Work to be completed:
According to the passage on aquarium quarantine, what are the two required paths to giving fish a strong immune system?

Passage to read:

What happens to the Eradication'ista Plan when one or both of those factors must eventually be accounted for?
To compound the issues, most beginners
go too fast in general and most people continue adding new things to their tank on a regular or semi-regular basis...each new thing being another chance for the QT to "go wrong".
There's no study I know of that's looked at people's tanks exactly like this, so that's mostly all my opinion...but time and human habit would both seem to be on my side.
People tend to make mistakes and life tends to find a way.
This is when your fish need their immune systems most.
High-quality food and high-quality environment are the two
required paths to get it. (All my "pesky questions" in disease threads usually revolve around these two things.)
Everything else is extra.

(Extra does not mean expendable....simply not required.)
QT is only a tool and the first stage of a complete method of maintaining a system. It is a tool that does no good if it isn't used and used appropriately.
I like!
You know one aspect of this which gets glossed over (and seems mostly forgotten) is this:
Your LFS is supposed to be the QT environment.

Stored data:
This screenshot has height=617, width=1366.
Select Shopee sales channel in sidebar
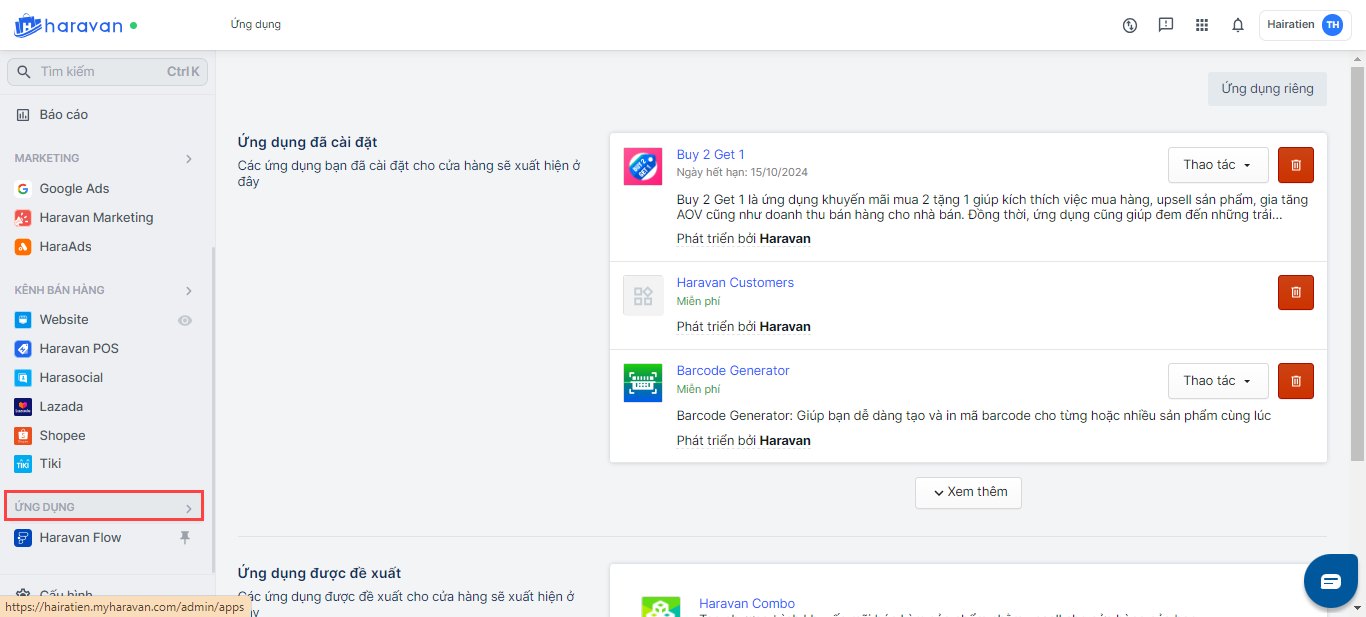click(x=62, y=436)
...
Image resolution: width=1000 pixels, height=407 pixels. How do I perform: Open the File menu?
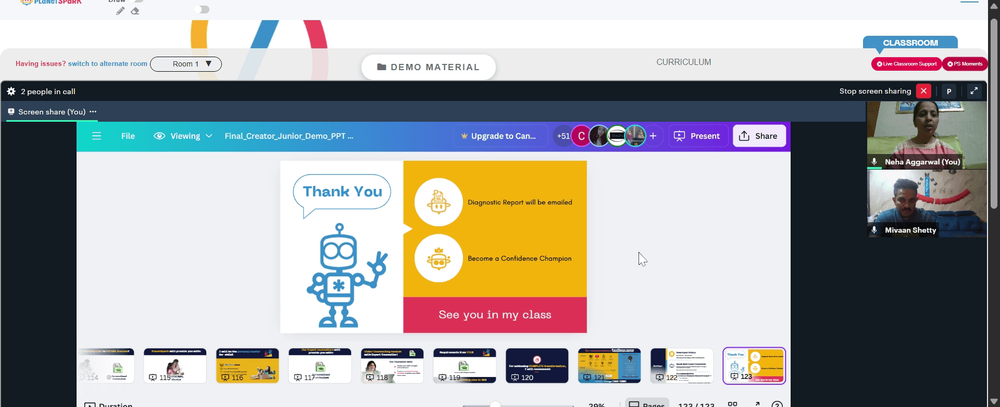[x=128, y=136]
...
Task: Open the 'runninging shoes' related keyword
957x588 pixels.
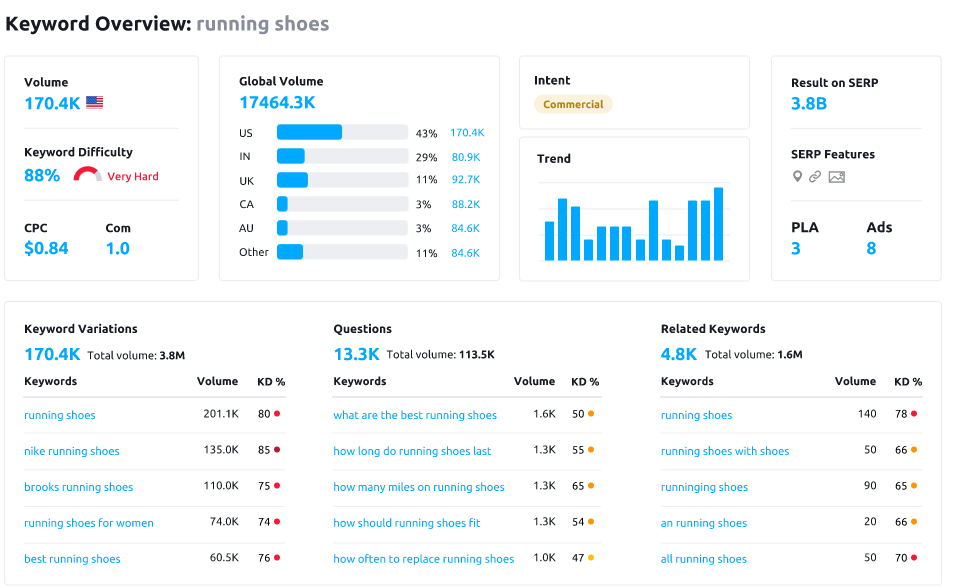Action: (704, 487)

Response area:
High-quality food and a high-quality environment.